▶ THE EXERCISE
Give each line of the records below as an item in one numbered list, skipping blank lines and leaving out the pictures.

··· ENTRIES

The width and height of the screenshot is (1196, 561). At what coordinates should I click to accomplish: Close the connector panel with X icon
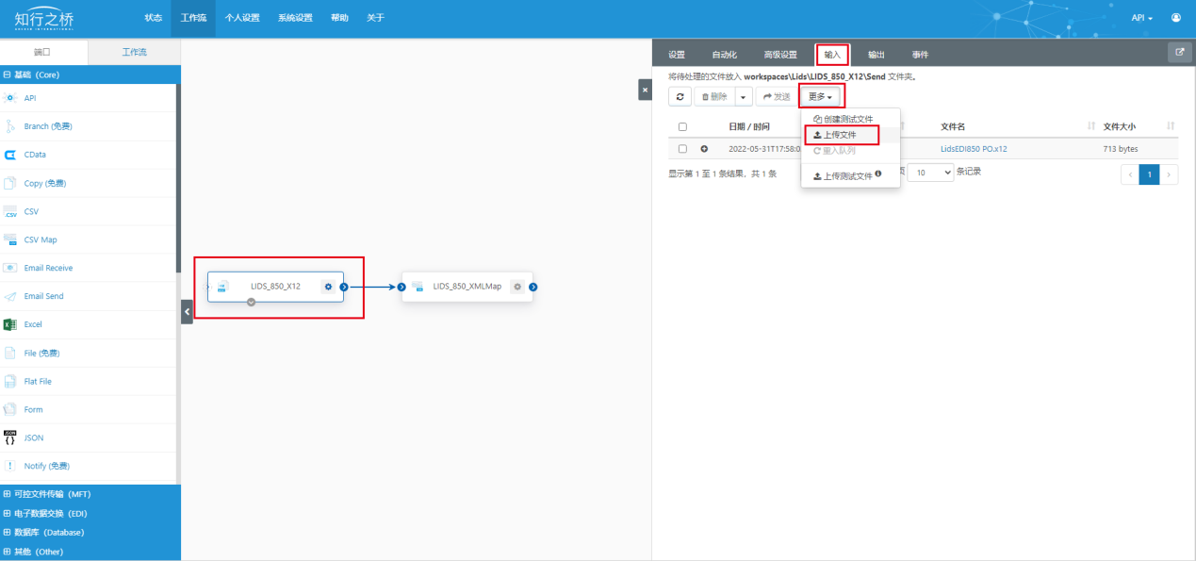point(645,90)
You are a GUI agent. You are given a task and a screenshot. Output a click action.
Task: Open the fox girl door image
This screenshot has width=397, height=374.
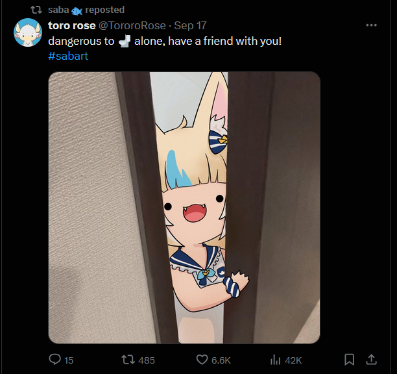click(184, 208)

······

▶ COMPLETE OUTPUT
1. The width and height of the screenshot is (1196, 561). At what coordinates should I click to accomplish: Close the connector panel with X icon
2. point(645,90)
3. You are a GUI agent. You are given a task and a screenshot. Output a click action.
4. Task: Open the fox girl door image
5. This screenshot has width=397, height=374.
6. click(184, 208)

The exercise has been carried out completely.